While settlement negotiations had seemingly stalled, Debtor's main bankruptcy case and adversary proceeding moved forward. Before the Court could adjudicate Debtor's Motion as to whether a settlement agreement had been reached between Founders and Gemino, a determination was required as to which party, HealthEdge or Gemino, had the authority to enter into such a settlement agreement. Accordingly, on January 29, 2016, Gemino filed a Motion for Partial Summary Judgment to resolve the issue. On February 15, 2016, HealthEdge filed a Memorandum in Opposition to Gemino's Motion for Partial Summary Judgment. Oral argument was conducted on February 19, 2016, following which additional briefing was ordered. Following the submission of the last brief on March 31, 2016, the matter was taken under advisement. On April 19, 2016, the Court granted Gemino's Motion for Partial Summary Judgment.

Adversary proceeding no. 15-1080, PL 39.

Adversary proceeding no. 15-1080, PL41.

Adversary proceeding no. 15-1080, PL 47.

Adversary proceeding no. 15-1080, PL 59, 60.

Having determined that Gemino was empowered to settle the Judgment, the issue of whether Gemino and Founders had entered into a settlement agreement was ripe for adjudication. Accordingly, the Court set the matter for hearing on May 6, 2016. Following oral argument, the testimony of witnesses, and the submission of evidence, the parties requested additional time to prepare post hearing briefs. On June 10, 2016, the briefs were filed and the matter was taken under advisement.

PL 109.

II. LAW AND ANALYSIS

Louisiana Civil Code Article 3072 provides that "[a] compromise shall be made in writing or recited in open court, in which case the recitation shall be susceptible of being transcribed from the record of the proceedings." The requirement that the agreement be in writing does not necessarily mean that the agreement must be contained in one document. Where two or more instruments, read together, outline each party's obligations to the other and evidence each party's acquiescence in the agreement, a written compromise agreement has been perfected.

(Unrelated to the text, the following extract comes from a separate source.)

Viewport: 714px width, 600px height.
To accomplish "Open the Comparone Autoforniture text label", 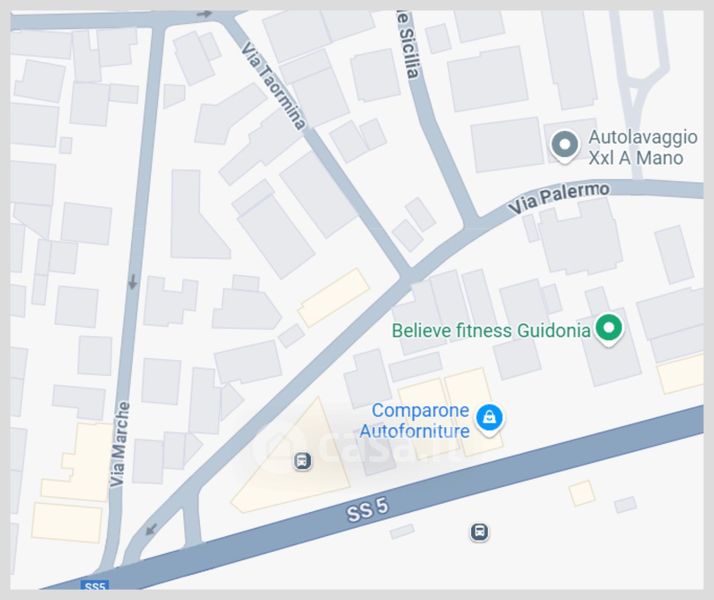I will [x=415, y=421].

Emails between the parties can constitute such writings, but again, each side must acquiesce to the pertinent terms of the agreement.

Felder v. Georgia Pacific Corp., 405 So.2d 521, 523 (La. 1981).

Id. at 524; see, also Klebanoff v. Haberle, 978 So.2d 598, 601-02 (La. App. 2nd Cir. 2008); Dozier v. Rhodus, 17 So.3d 402, 409 (La. App. 1st Cir. 2009).

See, e.g. Dozier, 17 So.3d at 409; Klebanoff, 978 So.2d at 602; Geer v. BP America Production Co., 150 So.3d 621, 625 (La. App. 3rd Cir. 2014).

See Amy v. Schlumberger Technology Corp., 771 So.2d 669 (La. App. 3rd Cir. 2000) (despite agreement on settlement figure, no compromise reached in absence of signed settlement agreement); Stelly v. Stelly, 2015 WL 82355 (La. 3rd Cir. 2015 (no compromise in absence of signed agreement entailing all the pertinent settlement terms); Anthony v. Liberty Mut. Ins. Co., 759 So.2d 910 (La. App. 3rd Cir. 2000) (no compromise where party did not sign settlement agreement due to inclusion of provisions not set forth in written correspondence).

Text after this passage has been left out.